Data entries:
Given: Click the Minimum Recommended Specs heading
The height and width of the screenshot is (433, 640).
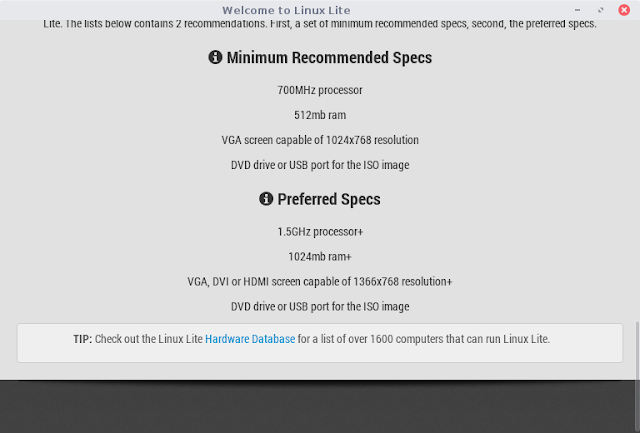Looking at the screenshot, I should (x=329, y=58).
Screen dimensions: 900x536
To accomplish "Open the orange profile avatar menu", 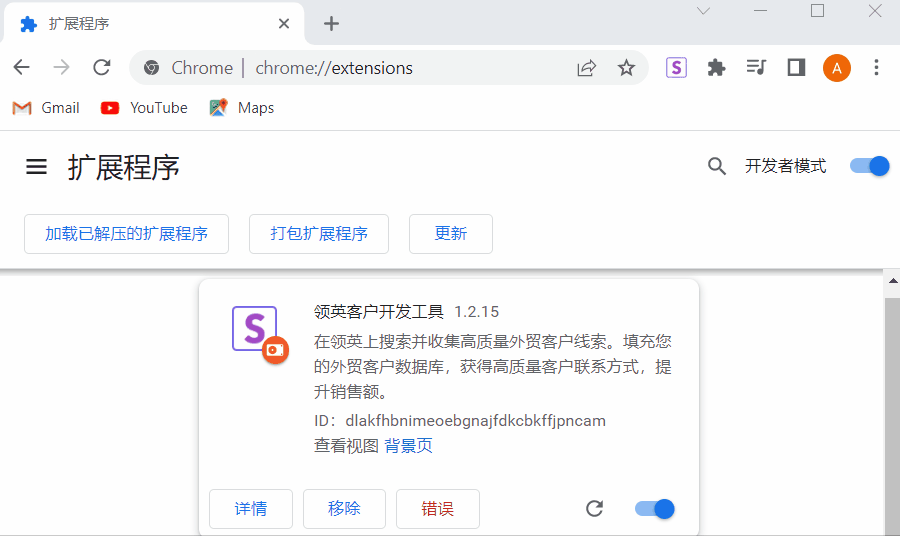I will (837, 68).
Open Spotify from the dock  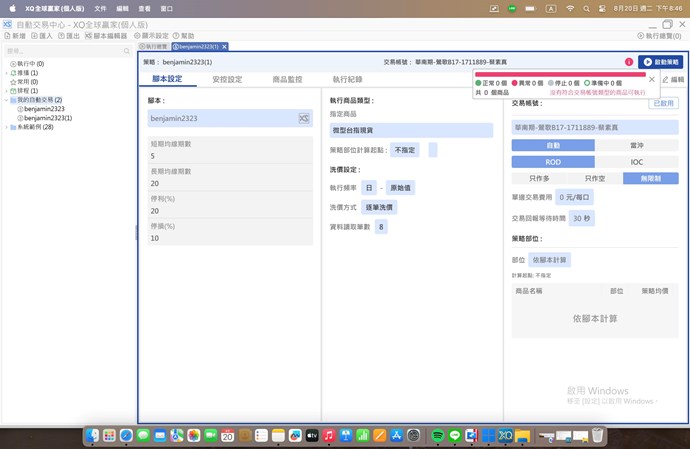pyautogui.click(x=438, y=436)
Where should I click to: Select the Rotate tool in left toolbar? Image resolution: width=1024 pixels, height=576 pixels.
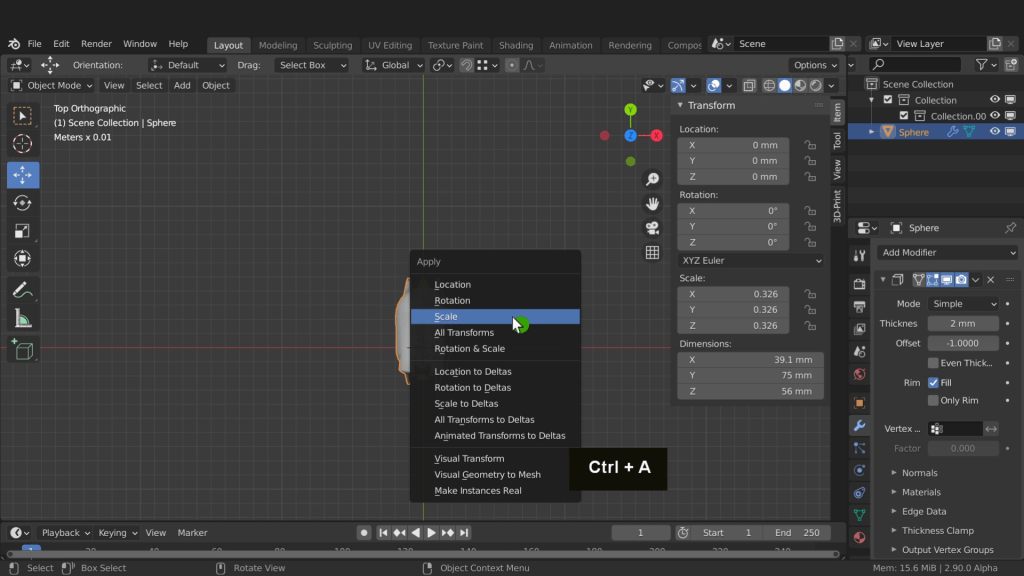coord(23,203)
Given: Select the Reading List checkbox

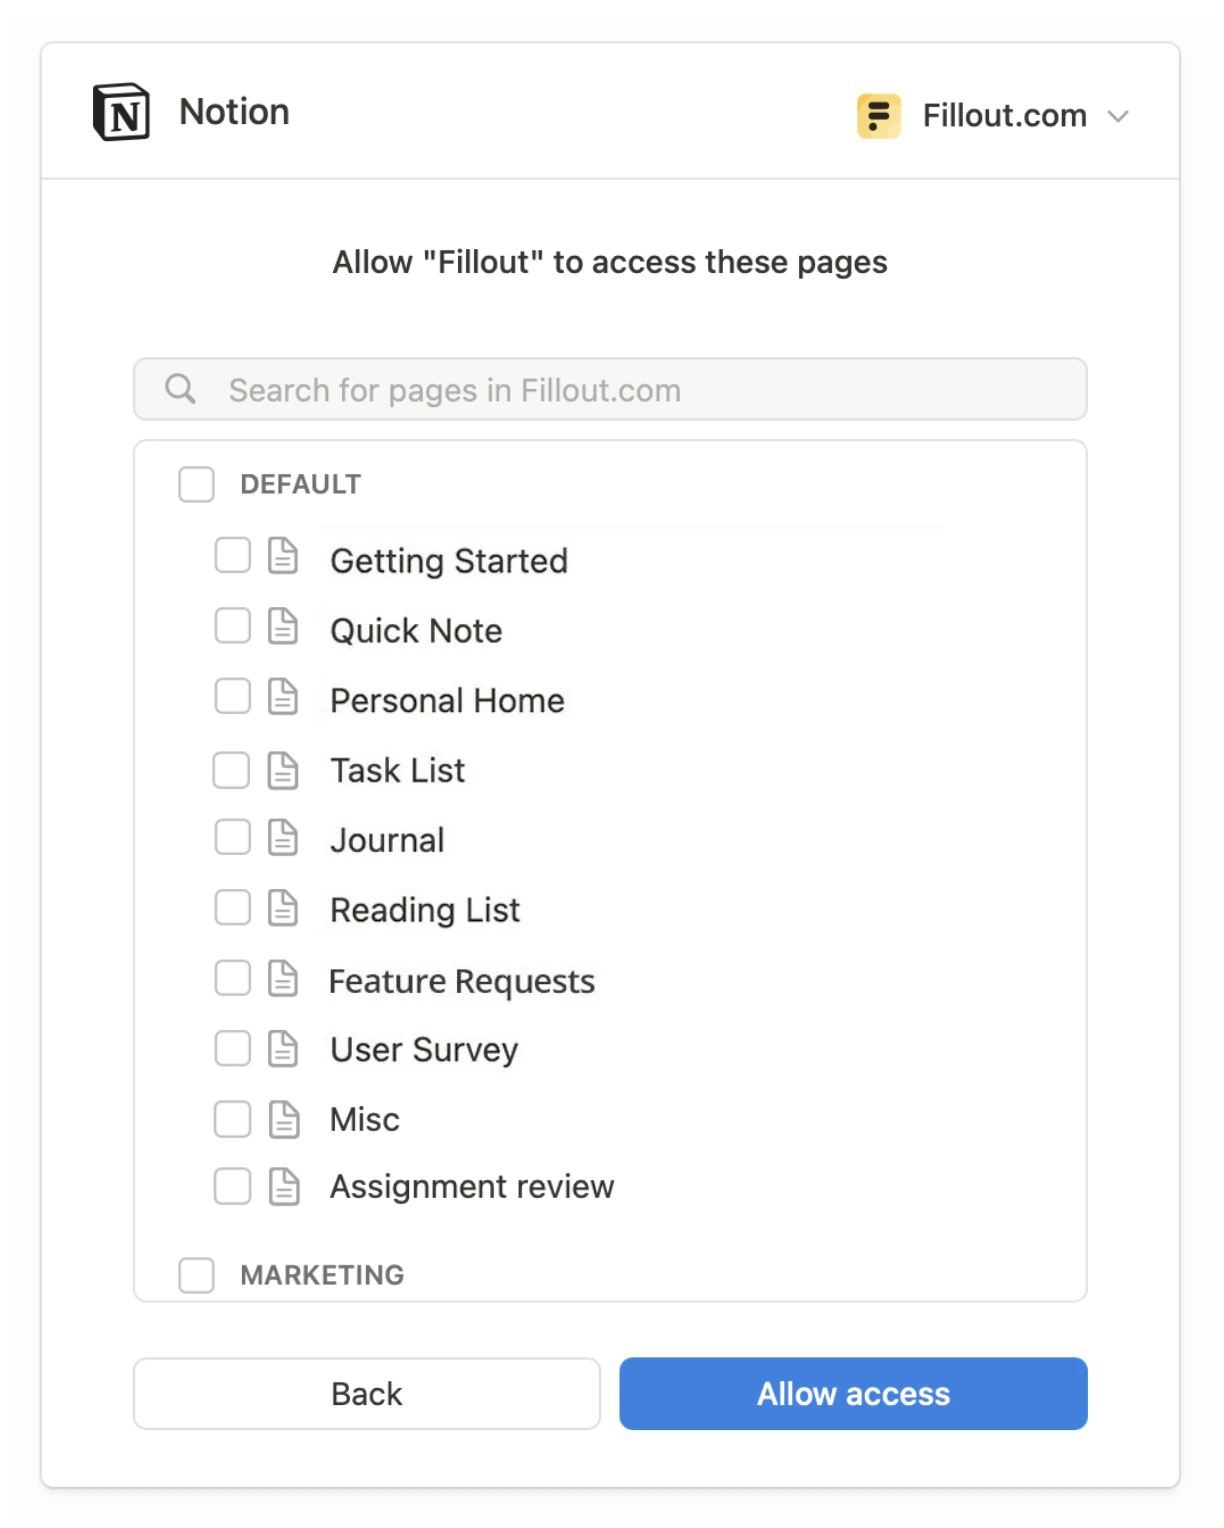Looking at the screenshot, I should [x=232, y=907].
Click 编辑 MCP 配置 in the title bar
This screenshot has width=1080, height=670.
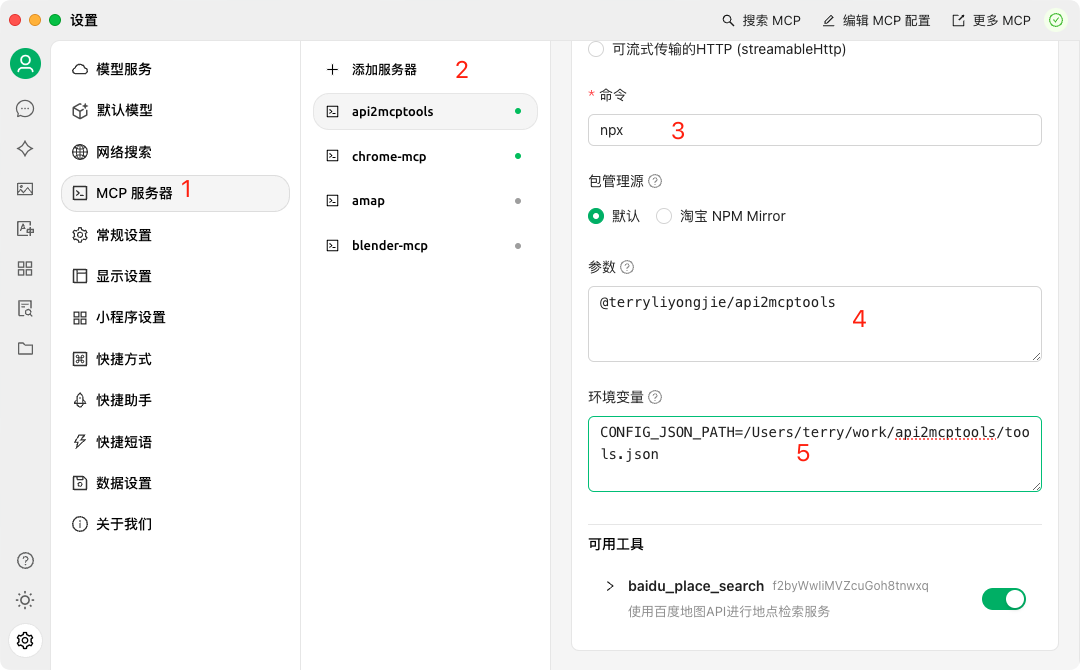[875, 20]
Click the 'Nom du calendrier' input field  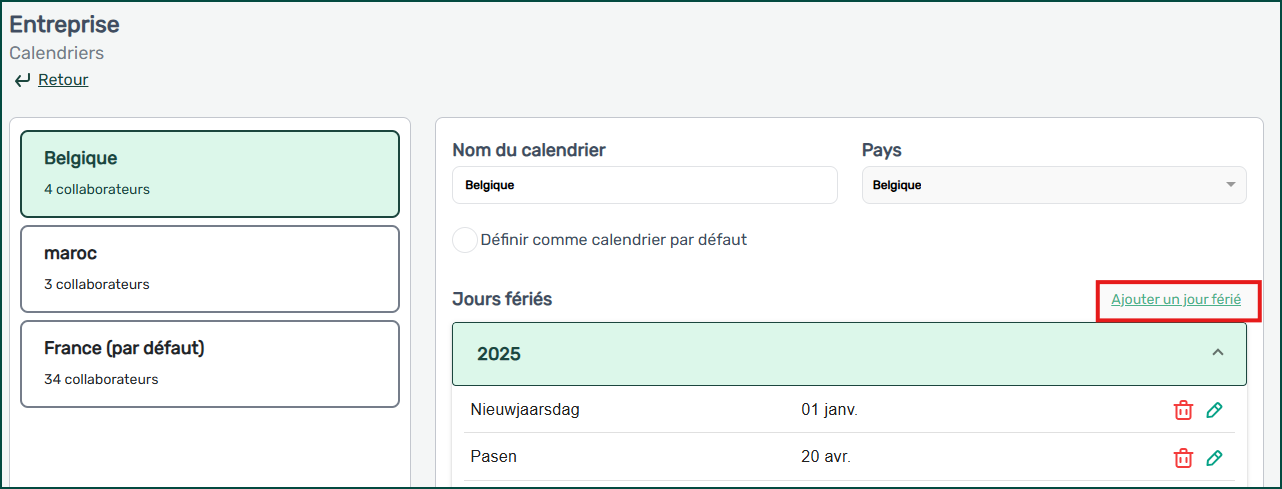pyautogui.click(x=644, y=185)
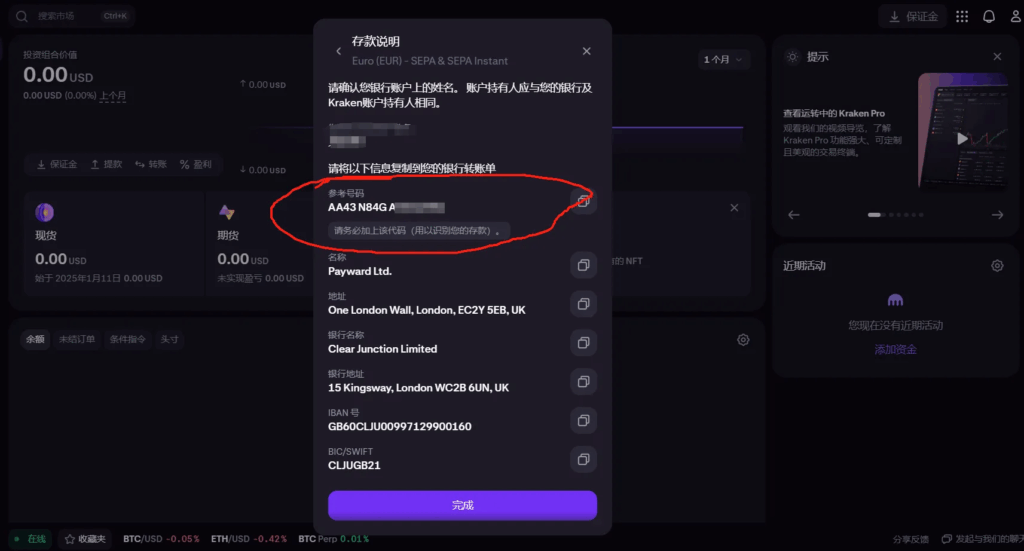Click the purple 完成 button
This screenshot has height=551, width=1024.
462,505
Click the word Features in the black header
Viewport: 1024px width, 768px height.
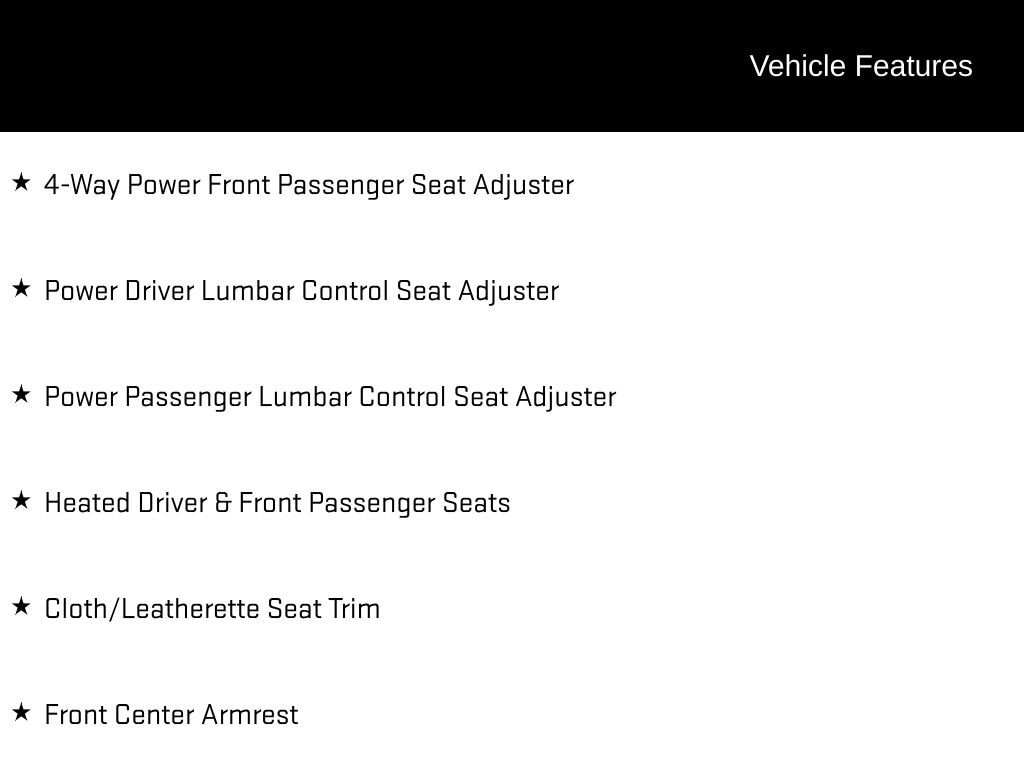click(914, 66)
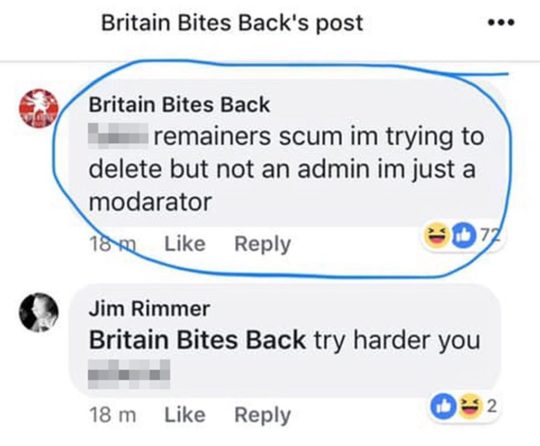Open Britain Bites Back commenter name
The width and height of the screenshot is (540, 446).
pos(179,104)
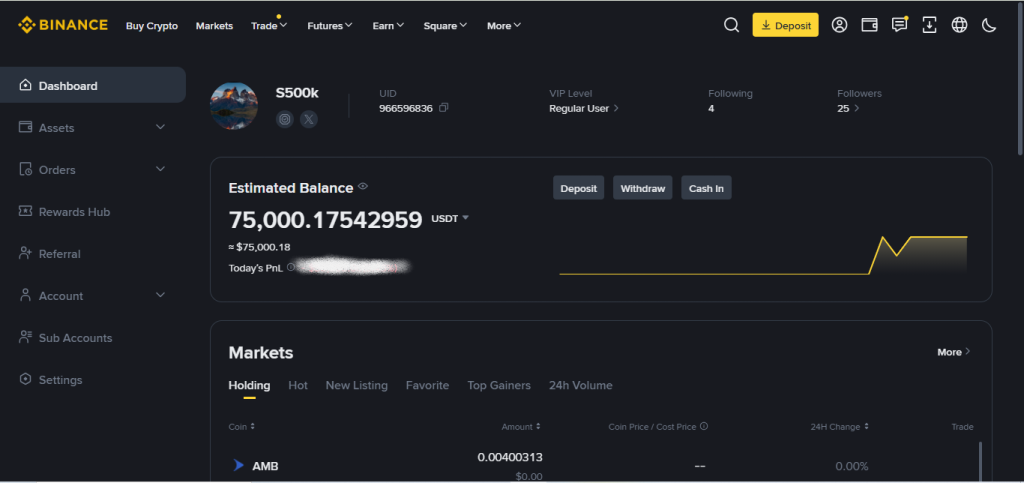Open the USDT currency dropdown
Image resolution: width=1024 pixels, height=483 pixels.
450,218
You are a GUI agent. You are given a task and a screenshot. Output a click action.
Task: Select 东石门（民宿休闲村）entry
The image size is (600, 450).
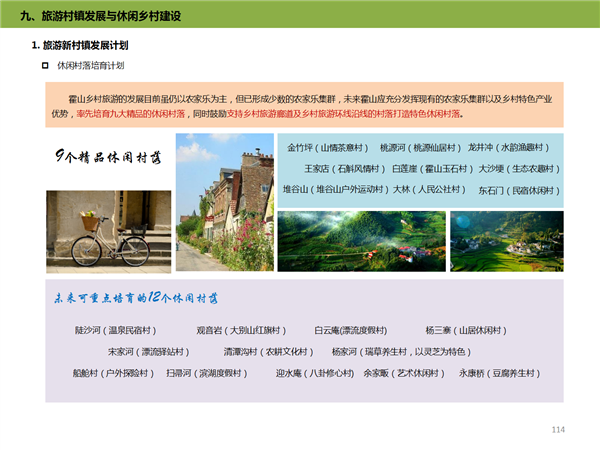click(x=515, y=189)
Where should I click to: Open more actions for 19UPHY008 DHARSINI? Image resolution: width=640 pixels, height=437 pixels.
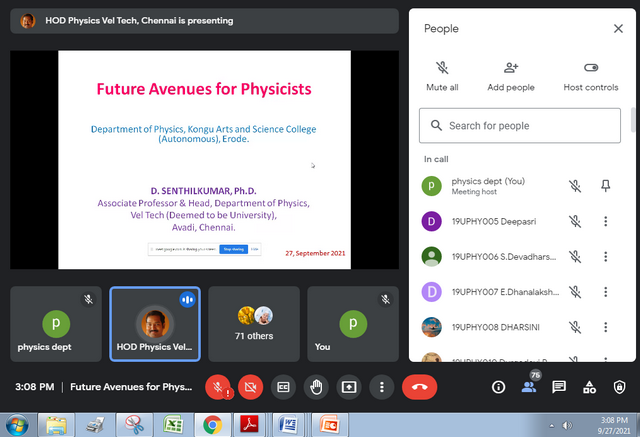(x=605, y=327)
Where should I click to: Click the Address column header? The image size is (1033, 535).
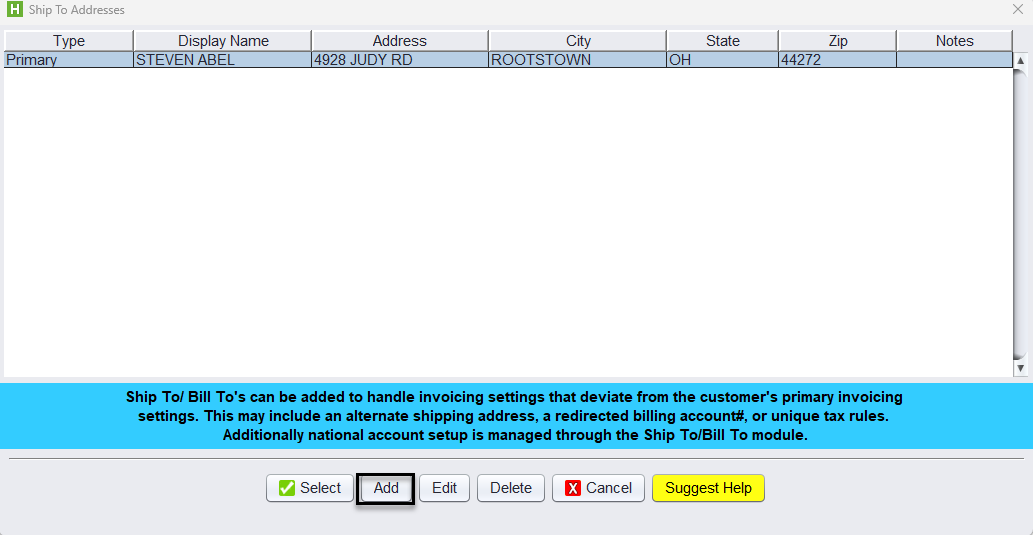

▸ **WORK TO COMPLETE**: Write out each line above that contains the word "header".

▸ **PROBLEM SOLUTION**:
Click the word Features in the black header
Where should I click to: Click the Address column header? The image size is (1033, 535).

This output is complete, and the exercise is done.